Supplements: these aren't a requirement, but it's based on natural supplements that increase your metabolic rate and prevent insulin from doing crazy things. The basic stack is breakfast - garlic, green tea, and alphalipoic acid. Lunch is the same but I skip that. Dinner is policosanol, garlic and alphalipoic acid. (No green tea because of the caffeine.)
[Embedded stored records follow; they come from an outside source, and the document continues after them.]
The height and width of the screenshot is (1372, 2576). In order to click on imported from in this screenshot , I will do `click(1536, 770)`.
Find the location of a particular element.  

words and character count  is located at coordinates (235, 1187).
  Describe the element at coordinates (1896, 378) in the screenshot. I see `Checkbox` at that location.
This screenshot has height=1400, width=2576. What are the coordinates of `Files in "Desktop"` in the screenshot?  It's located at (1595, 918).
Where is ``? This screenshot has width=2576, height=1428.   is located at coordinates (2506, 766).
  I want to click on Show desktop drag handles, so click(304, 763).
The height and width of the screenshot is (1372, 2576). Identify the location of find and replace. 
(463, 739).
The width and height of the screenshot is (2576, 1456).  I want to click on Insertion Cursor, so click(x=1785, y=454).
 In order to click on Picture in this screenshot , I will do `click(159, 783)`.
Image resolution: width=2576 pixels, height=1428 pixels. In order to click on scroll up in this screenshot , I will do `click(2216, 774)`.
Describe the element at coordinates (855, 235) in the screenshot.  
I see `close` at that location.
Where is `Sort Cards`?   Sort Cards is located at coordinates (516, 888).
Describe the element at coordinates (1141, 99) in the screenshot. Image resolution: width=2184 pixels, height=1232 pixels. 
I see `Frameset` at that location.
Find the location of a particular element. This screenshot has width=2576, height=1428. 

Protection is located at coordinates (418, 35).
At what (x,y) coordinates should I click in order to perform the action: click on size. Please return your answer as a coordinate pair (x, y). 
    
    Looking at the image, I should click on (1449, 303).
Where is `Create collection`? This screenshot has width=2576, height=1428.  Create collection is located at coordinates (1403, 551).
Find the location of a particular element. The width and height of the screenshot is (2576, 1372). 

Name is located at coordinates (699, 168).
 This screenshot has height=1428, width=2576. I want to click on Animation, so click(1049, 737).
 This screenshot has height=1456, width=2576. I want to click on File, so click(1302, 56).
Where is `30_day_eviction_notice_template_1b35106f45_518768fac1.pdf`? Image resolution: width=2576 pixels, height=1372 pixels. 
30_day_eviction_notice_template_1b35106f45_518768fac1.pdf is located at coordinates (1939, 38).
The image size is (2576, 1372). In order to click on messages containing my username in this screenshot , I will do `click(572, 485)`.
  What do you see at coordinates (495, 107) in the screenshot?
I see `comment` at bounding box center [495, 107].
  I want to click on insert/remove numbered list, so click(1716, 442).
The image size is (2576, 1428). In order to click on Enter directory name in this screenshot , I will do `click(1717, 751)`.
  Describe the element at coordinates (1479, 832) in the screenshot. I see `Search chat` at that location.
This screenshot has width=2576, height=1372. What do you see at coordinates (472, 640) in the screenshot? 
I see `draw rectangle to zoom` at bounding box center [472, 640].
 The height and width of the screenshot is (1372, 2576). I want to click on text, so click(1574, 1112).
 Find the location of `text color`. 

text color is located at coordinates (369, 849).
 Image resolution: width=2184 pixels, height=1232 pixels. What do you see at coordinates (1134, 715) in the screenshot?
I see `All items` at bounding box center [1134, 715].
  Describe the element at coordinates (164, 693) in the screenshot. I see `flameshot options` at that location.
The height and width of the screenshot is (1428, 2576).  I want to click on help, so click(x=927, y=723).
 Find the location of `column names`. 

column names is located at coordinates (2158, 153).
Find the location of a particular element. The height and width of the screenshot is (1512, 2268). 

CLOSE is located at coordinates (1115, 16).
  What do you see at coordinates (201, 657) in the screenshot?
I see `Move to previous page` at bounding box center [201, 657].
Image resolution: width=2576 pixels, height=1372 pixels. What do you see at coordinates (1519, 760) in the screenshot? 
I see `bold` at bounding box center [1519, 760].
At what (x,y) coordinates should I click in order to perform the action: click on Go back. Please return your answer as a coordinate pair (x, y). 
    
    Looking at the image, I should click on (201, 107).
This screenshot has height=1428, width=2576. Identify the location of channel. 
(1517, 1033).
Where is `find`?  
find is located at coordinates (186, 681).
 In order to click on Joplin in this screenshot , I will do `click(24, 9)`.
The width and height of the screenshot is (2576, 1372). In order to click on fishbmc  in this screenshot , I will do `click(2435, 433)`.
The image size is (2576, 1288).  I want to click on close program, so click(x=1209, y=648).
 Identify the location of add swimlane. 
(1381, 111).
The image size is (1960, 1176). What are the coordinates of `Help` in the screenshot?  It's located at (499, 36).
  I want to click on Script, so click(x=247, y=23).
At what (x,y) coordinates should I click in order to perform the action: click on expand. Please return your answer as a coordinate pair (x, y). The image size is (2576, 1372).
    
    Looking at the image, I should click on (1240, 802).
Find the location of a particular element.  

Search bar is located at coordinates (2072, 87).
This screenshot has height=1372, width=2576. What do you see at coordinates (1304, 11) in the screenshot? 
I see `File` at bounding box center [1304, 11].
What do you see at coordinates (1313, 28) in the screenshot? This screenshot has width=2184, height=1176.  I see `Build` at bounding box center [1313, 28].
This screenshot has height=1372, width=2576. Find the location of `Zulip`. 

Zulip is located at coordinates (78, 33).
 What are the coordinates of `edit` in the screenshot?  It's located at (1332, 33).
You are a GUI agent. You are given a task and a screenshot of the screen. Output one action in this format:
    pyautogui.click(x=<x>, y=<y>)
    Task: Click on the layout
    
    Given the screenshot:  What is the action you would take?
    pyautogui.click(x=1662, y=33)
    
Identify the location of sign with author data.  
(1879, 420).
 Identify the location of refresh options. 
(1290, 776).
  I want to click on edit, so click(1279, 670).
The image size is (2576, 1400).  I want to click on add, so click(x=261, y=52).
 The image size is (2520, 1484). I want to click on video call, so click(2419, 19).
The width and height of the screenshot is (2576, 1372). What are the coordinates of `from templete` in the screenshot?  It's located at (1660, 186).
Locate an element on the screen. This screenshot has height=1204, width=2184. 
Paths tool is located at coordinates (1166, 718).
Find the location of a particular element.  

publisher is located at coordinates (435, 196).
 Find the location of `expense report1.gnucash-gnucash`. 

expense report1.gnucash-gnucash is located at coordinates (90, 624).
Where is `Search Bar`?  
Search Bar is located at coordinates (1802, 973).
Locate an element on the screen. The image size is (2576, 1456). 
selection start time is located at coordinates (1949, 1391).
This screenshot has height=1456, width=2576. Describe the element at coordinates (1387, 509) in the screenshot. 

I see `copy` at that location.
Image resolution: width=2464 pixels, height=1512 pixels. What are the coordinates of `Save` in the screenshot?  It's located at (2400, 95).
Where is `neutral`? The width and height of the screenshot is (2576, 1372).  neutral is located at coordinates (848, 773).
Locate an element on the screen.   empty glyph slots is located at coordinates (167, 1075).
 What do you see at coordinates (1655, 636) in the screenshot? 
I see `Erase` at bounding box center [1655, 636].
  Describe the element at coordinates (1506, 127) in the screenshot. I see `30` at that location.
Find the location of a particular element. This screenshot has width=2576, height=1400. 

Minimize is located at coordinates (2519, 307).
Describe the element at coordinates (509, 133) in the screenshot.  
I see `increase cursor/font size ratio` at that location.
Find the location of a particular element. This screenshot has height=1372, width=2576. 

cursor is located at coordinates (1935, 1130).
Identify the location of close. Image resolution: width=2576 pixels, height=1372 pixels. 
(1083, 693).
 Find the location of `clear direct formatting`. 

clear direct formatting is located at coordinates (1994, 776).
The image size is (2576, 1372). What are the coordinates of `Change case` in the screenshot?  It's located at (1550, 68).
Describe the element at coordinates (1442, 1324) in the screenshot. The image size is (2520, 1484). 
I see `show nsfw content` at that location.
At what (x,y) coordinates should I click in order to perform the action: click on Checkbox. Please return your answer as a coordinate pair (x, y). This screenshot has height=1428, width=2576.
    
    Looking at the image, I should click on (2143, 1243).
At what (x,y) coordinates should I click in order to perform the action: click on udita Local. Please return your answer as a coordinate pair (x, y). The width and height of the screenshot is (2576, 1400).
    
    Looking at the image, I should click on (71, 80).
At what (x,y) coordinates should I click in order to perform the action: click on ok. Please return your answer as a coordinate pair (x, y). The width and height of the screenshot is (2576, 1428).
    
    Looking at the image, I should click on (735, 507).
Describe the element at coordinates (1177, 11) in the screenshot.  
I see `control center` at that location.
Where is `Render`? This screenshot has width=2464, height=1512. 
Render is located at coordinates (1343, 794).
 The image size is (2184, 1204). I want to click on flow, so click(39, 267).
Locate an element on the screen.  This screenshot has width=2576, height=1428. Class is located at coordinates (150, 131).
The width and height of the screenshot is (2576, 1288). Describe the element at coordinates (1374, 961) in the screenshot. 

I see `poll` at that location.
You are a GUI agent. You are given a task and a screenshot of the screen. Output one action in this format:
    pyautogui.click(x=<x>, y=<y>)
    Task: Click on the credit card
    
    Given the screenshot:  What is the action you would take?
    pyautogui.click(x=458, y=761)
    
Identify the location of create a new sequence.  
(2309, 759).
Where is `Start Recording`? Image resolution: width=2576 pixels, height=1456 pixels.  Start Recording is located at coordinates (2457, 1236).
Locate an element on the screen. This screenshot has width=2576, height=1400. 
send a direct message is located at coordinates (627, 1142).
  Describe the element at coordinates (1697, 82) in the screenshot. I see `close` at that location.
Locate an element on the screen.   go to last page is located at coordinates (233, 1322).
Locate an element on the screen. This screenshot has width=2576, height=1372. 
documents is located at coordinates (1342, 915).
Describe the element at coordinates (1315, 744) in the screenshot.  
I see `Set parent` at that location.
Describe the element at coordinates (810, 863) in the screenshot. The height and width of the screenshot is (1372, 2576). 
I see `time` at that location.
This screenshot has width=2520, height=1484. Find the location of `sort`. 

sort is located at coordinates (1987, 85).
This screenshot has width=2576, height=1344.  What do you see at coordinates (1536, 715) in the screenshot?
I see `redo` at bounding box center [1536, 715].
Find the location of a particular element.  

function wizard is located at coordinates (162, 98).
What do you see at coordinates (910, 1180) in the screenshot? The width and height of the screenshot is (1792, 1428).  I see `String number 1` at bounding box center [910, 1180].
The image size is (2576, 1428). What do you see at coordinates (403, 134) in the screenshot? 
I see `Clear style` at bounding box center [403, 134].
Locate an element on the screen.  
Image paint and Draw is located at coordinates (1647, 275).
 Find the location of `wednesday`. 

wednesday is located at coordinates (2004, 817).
Cold therapy: Being cold burns calories. The 4 Hour Body book advocates cold showers and even ice baths. I tried the showers, I don't like it and I know I'm not getting into an ice water bath. Cold also activates the brown fat (as opposed to white fat) in your body. If you chill it, it goes into hypermode and burns other fat for fuel. It's concentrated around the back and sides of our neck. Putting an ice pack on the back of your neck for 15-30 minutes at night while you watch tv or read is enough to kick it into action. I do that most nights. More on that: http://www.nytimes.com/2012/01/25/health/brown-fat-burns-ordinary-fat-study-finds.html
Cheat days: once a week, eat the normal diet breakfast of protein, beans, and vegetables. The rest of the day is a free for all. That could mean pizza, cheese, yogurt, fruits, cheesecake, doughnuts, whatever. I've eaten an entire tray of costco cookies (1350 calories), a whole jar of homedried pears, a box of easter malt balls in addition to my three regular meals. Last Sunday we had deep dish pizza, yogurt, cereal, a cream cheese filled pastry. Cheat day is like a "refeed" that weight lifters do, it keeps leptin levels where they should be: http://www.bodybuilding.com/fun/sclark60.htm
To limit the cheat day damage, a half hour before a big meal I take a Cissus quadrangularis pill. A few minutes before the meal I do about 90 seconds of exercise like squats or kettlebell swings, and again 90 minutes after the meal. That does something with muscles and glycogen that I can never keep straight in my head, but they say to do it so I do. And I drink a boatload of water in general (12-16 cups a day), but most importantly on cheat day. It's normal to gain a few pounds from cheat day each week, but it drops off in a few days. For me, cheat day also makes the diet sustainable long term, so I can plan for birthdays, holidays, indian buffets, chocolate, etc. without feeling deprived.
rosalgustren
(5 posts)I think you need to know more about the Peak 8 exercise. Here it it
http://fitness.mercola.com/sites/fitness/archive/2010/12/24/a-fountain-of-youth-in-your-muscles.aspx
Considering not too much intensity and achieving what you want is more important. When I did this one, I feel a lot of change and tis is just my suggestion.